For anybody else trying to know what else the .well-known URI can hold: https://en.wikipedia.org/wiki/Well-known_URI#List_of_well-kn...
I'd have really preferred another term: registered, reserved, defined, meta -- or really anything else.
A good chunk of people do use devices other than apple eco system one's and if they try to login and then suddenly, you can't!
So yes. It's off by default. You have to affirmatively use the feature. (This is purely based on what I remember from the demo, mind you. I have not used the feature.)
If you use this app, open it and look at how many entries fall under the “security” section. Everyday another password is compromised and added to the list, just too many to keep up. So, albeit apprehensively, I for one appreciate this feature.

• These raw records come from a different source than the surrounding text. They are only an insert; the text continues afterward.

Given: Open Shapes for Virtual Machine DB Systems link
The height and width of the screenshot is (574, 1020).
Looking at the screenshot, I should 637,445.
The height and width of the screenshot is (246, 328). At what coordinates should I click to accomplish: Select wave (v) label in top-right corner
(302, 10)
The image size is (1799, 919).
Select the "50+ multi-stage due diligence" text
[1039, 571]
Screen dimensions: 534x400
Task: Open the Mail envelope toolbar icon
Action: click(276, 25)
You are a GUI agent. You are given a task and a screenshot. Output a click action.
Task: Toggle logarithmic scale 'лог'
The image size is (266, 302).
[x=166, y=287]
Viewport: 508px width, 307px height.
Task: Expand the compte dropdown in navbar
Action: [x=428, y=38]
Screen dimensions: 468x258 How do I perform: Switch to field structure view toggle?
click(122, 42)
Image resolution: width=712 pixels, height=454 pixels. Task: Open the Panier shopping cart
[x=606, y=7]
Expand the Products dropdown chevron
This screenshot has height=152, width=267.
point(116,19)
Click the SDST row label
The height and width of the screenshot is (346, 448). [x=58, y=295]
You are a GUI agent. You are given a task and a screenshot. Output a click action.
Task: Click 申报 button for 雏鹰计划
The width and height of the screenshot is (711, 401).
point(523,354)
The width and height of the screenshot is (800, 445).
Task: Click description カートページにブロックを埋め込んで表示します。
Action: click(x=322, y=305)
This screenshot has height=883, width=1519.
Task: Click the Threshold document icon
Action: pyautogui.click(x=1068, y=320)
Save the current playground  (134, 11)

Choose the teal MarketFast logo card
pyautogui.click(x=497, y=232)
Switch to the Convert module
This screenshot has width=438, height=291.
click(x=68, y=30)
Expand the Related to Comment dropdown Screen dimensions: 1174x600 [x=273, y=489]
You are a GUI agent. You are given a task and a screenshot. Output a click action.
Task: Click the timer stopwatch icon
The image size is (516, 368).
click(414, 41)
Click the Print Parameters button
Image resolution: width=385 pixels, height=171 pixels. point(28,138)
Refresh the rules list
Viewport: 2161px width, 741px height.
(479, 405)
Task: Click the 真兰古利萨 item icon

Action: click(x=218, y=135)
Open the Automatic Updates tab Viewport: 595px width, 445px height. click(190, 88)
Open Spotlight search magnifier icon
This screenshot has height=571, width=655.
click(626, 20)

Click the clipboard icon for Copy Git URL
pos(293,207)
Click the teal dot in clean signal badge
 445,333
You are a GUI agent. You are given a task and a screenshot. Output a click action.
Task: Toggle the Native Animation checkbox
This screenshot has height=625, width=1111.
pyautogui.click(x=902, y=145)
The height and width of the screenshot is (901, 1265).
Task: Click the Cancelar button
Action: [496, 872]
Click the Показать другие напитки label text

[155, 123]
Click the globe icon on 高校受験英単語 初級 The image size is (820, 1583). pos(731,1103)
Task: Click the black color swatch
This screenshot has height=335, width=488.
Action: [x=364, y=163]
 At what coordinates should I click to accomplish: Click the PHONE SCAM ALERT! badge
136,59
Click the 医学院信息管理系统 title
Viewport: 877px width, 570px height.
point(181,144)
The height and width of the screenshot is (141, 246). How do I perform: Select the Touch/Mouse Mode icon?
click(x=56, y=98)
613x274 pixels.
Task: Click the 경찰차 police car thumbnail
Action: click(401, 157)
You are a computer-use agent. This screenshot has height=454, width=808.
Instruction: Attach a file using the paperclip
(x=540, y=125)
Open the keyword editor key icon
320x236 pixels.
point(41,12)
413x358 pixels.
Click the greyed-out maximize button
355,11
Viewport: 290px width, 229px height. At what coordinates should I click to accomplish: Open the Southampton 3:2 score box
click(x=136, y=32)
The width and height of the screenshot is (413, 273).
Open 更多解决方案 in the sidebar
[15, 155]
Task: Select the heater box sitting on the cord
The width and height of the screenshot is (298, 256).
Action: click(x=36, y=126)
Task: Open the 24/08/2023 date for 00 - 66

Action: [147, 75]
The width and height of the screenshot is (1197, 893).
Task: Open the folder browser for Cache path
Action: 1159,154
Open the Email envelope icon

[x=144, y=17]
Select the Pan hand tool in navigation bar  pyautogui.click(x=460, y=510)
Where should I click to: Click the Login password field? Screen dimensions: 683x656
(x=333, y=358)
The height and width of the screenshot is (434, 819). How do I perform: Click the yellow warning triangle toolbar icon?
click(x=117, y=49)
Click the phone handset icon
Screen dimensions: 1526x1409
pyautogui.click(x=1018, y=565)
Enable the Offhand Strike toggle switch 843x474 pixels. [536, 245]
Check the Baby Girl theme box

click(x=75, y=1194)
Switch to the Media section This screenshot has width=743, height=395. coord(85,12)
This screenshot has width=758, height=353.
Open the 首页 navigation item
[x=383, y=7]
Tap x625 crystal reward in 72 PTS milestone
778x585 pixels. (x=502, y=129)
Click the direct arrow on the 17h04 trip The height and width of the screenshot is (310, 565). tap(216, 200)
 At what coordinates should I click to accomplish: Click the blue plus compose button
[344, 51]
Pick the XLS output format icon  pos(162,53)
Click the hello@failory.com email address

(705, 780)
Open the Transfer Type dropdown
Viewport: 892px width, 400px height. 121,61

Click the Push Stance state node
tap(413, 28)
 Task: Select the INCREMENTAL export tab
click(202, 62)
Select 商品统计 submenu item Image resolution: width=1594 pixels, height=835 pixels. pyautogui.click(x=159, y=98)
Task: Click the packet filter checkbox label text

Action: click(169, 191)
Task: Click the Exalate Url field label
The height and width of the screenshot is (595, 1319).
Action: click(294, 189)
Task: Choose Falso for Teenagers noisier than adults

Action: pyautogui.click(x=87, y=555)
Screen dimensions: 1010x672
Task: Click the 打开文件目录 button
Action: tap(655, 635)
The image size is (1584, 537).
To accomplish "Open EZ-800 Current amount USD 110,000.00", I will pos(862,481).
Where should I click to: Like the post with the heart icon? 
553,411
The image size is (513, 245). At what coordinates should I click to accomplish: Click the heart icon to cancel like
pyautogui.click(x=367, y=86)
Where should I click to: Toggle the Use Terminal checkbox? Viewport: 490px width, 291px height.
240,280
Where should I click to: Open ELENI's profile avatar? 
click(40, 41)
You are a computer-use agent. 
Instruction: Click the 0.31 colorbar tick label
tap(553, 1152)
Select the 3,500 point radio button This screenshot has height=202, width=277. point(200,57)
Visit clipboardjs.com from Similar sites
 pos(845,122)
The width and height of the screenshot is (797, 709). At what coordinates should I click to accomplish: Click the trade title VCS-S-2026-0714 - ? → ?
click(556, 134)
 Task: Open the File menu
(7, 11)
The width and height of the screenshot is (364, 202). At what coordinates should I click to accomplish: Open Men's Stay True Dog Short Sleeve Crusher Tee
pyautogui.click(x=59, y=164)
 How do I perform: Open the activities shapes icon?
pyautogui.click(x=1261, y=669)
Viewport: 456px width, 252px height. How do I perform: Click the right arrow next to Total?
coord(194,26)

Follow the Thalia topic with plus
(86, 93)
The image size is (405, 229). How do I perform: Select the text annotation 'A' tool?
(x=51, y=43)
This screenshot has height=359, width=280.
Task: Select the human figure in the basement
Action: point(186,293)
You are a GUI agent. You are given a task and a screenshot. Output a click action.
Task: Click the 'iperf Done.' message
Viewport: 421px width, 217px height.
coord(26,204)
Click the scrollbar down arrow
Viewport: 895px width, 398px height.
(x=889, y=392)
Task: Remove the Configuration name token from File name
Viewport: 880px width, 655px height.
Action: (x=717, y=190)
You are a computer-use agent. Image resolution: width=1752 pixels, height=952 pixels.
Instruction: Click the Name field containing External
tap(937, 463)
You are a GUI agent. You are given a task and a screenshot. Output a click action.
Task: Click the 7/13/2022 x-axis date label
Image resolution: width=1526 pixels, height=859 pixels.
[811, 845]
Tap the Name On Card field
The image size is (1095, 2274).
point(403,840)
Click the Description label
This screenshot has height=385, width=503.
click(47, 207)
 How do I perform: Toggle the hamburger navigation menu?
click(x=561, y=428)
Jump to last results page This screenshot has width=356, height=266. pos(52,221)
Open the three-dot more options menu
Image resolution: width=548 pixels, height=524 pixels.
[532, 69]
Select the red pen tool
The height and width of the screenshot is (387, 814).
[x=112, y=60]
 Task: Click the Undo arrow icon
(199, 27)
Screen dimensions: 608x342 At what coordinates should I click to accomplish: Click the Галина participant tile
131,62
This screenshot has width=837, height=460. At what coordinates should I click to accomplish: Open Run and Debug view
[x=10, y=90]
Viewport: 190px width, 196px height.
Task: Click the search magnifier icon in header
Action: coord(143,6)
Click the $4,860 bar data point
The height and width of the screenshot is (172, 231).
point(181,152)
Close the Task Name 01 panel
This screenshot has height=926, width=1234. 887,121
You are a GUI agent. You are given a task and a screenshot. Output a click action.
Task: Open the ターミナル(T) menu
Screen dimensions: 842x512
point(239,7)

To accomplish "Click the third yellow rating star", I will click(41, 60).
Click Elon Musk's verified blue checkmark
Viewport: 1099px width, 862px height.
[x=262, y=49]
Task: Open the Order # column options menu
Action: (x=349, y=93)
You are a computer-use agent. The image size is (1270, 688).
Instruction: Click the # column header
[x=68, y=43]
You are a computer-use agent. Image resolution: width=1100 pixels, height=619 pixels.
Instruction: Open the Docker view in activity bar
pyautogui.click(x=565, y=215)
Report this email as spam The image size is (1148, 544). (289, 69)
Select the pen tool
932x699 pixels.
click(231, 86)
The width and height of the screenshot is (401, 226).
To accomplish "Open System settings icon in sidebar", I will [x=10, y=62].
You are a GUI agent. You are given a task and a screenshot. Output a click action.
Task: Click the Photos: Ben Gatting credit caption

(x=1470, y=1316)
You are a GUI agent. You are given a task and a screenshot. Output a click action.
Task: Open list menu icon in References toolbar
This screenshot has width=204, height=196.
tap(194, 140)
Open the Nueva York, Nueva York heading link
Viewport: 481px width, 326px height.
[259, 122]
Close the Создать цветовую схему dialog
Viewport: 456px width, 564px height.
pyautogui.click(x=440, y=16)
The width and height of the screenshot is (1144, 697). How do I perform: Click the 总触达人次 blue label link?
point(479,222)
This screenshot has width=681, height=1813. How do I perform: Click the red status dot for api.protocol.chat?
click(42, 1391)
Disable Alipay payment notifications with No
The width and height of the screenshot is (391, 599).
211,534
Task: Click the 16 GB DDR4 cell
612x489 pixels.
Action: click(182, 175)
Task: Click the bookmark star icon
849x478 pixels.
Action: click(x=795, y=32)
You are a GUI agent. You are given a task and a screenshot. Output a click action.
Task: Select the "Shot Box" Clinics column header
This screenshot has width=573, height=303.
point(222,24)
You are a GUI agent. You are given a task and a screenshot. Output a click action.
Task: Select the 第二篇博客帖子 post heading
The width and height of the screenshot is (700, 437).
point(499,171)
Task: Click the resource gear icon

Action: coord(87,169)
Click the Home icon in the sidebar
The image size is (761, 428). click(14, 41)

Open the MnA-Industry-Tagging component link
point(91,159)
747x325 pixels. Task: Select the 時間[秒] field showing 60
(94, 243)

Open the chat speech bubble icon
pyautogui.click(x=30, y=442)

this also requires the passwords app to even function. so this should be a non-issue.
And I shouldn't remember the first one, I just haven't gotten 'round to setting up the Yubikey on the laptop just yet.
It's just full of weird, generic short-sentence LLMisms ("Detection is observation.", "Changing the password is authority.", "The security benefit is real.", "That is a meaningful improvement.", "This is not just text generation. It is an agent taking action with a sensitive credential.", ...).
It seems like this is a great way to lock oneself out of access to an account on some of the devices that they own that do not have access to the Passwords data storage.
I can see where this can be a benefit in helping users secure their accounts with stronger passwords but I think that there is a lot of potential for this to become a real problem.
A11y-tree alone is not enough for many sites because lots of auth stuff happens in OOPIF frames that need special handling/stitching/interactive element filtering.